Still, tax system observers expressed no doubts that the IRS is up to the job.

“The IRS can do great things when it is given the proper funding to do so,” Martin said.

“It seems more straightforward to have the IRS send the check,” said James R. McTigue Jr., director of strategic issues, tax policy and administration at the Government Accountability Office, which Congress tasked with oversight of all pandemic-related legislative implementation.

Reviving Advanced EITCs

There may be alternative mechanisms for the big job, other observers suggested.

“The payroll systems and mechanics are there” for the IRS to implement an advance CTC through payroll withholding, according to Pete Isberg of the National Payroll Reporting Consortium Inc.

A payroll-withholding-based system could also accommodate taxpayers who pay no income taxes so that federal income tax could show negative, but still hike net pay, Isberg said.

This would be similar to the monthly advance earned income tax credit that taxpayers from 1979 through 2010 could opt to receive through their paychecks instead of a refund-based annual lump sum, Isberg said.

But advanced EITCs were never popular, Isberg added. The subtitle of an August 2007 GAO report on the advance EITC, “Low Use and Small Dollars Paid Impede IRS’s Efforts to Reduce High Noncompliance,” summarized the problems that the program encountered. Despite 15 years of IRS outreach, the report found that only 3 percent of those eligible signed up.

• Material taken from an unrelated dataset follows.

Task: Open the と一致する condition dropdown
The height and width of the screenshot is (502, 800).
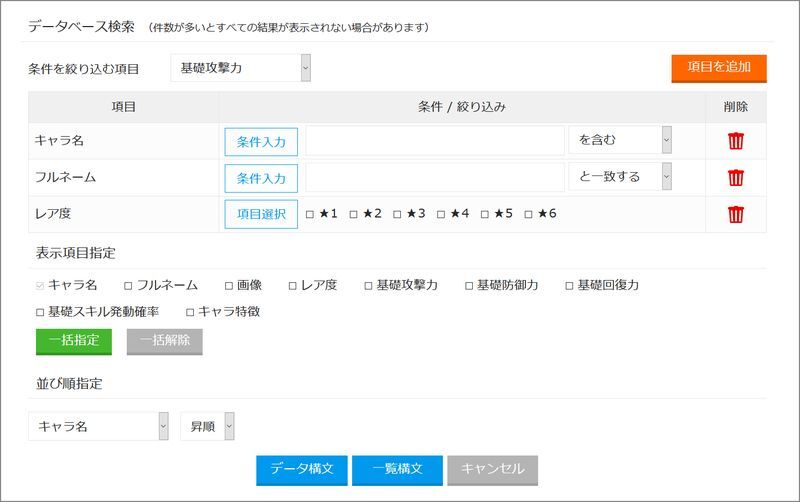Action: 619,178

While congressional proposals have focused on the IRS doing the job, Maag noted that the SSA “has experience delivering monthly payments, and they have experience moving benefits with children as they move.”

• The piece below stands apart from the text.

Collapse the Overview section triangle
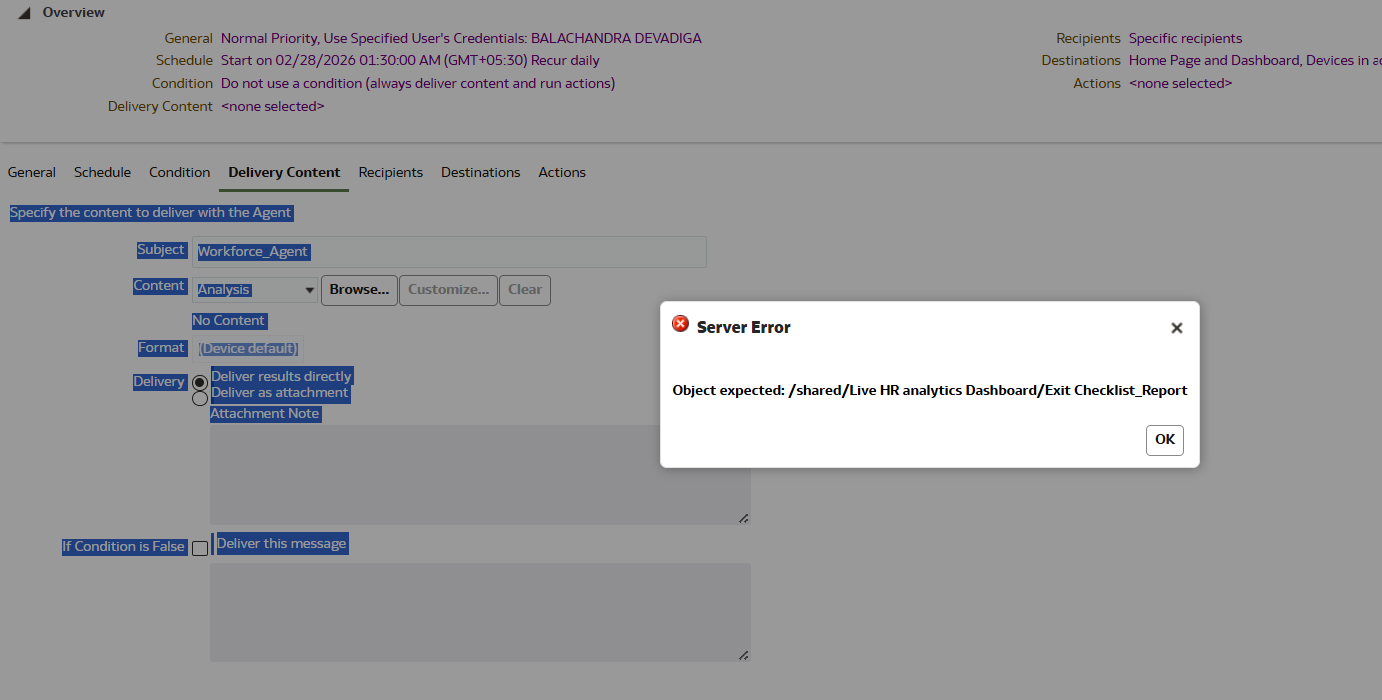The height and width of the screenshot is (700, 1382). pyautogui.click(x=23, y=13)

However, Maag added, “SSA does not have information about where children live, and so would be unable to quickly start delivering a benefit.”

Systemic Risks

Congress is ultimately expected to issue instructions on who qualifies for the new CTC, which in turn will affect IRS operational and programming decisions in implementing the monthly payment.

McTigue noted that economic impact payments, and by implication the IRS systems built in 2020 to distribute them, are less complex than what would be required for a monthly CTC.

“Because the CTC being proposed is almost universal in nature, there’s little concern about income eligibility,” Maag said.

The base $3,000-per-child CTC contemplated in the American Family Act phases out for singles with incomes starting at $130,000 and for couples starting at $180,000 — far higher than the current EITC phaseouts.

McTigue cautioned, “Even in the best of circumstances, programs like the CTC are susceptible to fraud and errors.” He noted that Treasury’s fiscal 2020 financial report found that the improper payment rate for the refundable portion of the additional CTC was 12 percent, or $4.5 billion of the $39.1 billion paid.

Semper Paratus?

While there are reasons to be hopeful for a smooth rollout of monthly CTCs, if that’s what Congress eventually orders, Maag warned that unscrupulous tax practitioners could prey on clients by charging money to secure CTC benefits to which they are automatically entitled.

“I do worry about an informal role [for practitioners in IRS outreach] that ends up costing low-income families a substantial share of their expected CTC,” Maag said.

That said, McTigue noted that “it’s helpful that Congress and the [Biden] administration are talking in February about CTC payments in July.” The first round of economic impact payments went out less than two weeks after the CARES Act legislation was signed in March 2020, he said.

“What worked well . . . was that IRS was looking at the [economic impact payment] proposals in March, and so IRS was pretty far along for programming systems to make the payments so quickly,” McTigue said.